The 160cc capacity hike, combined with an increased 13:1 compression ratio, gives worthwhile extra performance. Peak power is a claimed 136bhp at 11,000rpm, 9bhp up on the 750. More importantly the bigger unit kicks out a whopping extra 29bhp at 7900rpm, the revs at which its maximum torque figure of 71lb.ft is produced. This Brutale's personality was clear the moment I rode out through the MV factory gates. The bigger motor's extra midrange meant that tweaking the throttle with five grand showing on the white-faced tacho sent the MV leaping forwards - and, when I was in first gear, the front wheel reaching for the sky. No need for the frantic cog-swapping required by the top-endy 750.
But even this motor needed 4000rpm showing before it pulled strongly, so the Brutale didn't have quite the low-rev kick of Triumph's Speed Triple. But the grunt from there on made the MV more relaxing to ride, and for many riders would make it a more appealing bike. The Marelli injection's response was smooth, and the unchanged six-speed gearbox as sweet as ever.
There was plenty of stomp at the top end too. Keeping the throttle pinned in the higher gears had the digital speedo showing over 130mph in a few seconds, as the MV headed for a top speed that would approach 160mph if your neck muscles were up to it.
But although the bigger motor packs more of a midrange punch, the extra cubes mean it has lost some of the 750's smoothness and high-revving charm. The slight high-frequency tingle through the bars wasn't a problem on my test but would combine with the exposed riding position to make motorway trips a pain. The 910 motor felt more sensible than the 750's equivalent but the chassis did its best to encourage brain-out behaviour. Maybe the new 120/70 front tyre gave a slightly less quick-steering feel, but the MV was still very flickable. Suspension was firm and well-damped, and combined with sticky Michelin Pilot Powers and heaps of ground clearance to make the Brutale a match for almost anything in the corners. Six-pot Nissins gave mega stopping power, too.
I had a great time on the bigger Brutale, but the choice between this and the 750cc model, which is still available at an identical £10,500, is not an easy one. I'd assumed the 910's extra midrange would make it clearly better but, although it's easier and to ride, it has lost a little of the barking-mad bluster that makes the 750 so much fun.
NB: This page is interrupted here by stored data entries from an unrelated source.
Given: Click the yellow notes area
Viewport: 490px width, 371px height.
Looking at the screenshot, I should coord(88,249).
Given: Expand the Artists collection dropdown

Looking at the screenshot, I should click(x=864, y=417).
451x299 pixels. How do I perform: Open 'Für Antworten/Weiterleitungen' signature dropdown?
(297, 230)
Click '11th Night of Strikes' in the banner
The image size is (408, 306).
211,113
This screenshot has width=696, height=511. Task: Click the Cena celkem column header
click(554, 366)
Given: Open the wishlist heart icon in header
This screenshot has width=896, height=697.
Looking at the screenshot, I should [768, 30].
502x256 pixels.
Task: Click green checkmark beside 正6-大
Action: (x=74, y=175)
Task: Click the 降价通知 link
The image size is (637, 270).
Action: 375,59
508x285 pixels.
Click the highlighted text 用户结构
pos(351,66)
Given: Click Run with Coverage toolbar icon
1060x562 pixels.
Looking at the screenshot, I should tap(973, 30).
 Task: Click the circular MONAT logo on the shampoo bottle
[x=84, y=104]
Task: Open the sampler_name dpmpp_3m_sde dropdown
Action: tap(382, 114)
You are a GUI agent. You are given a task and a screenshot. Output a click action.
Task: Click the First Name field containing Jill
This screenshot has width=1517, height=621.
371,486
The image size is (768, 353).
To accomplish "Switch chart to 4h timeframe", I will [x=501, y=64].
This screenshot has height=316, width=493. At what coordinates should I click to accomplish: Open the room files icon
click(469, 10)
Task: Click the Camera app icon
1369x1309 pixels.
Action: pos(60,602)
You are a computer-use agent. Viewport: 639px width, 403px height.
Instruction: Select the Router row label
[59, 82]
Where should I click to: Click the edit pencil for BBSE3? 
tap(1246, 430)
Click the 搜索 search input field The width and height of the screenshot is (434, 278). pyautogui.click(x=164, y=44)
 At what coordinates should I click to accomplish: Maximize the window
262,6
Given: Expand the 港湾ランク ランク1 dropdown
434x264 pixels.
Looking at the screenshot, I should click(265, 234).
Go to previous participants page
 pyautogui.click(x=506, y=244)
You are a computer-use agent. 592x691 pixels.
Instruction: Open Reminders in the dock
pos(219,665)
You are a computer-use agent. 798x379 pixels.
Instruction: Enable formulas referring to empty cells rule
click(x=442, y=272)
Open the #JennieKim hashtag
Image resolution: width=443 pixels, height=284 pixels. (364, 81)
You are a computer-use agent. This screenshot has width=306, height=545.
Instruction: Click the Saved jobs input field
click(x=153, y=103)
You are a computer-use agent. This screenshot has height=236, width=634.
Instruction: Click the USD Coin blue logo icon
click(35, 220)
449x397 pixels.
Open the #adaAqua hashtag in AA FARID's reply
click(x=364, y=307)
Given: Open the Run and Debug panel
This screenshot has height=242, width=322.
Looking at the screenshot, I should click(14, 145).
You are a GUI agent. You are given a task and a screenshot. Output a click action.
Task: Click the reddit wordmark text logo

For those who value high-revving thrills over practicality, the 750 has the edge while the 910 is the better all-rounder. Most will probably opt for the larger model, but personally I'm not so sure. I wish I was in a position to make that choice for real.
A grunty, flexible motor, excellent chassis and stop-and-stare good looks, but some may prefer the 750's high-revving lunacy.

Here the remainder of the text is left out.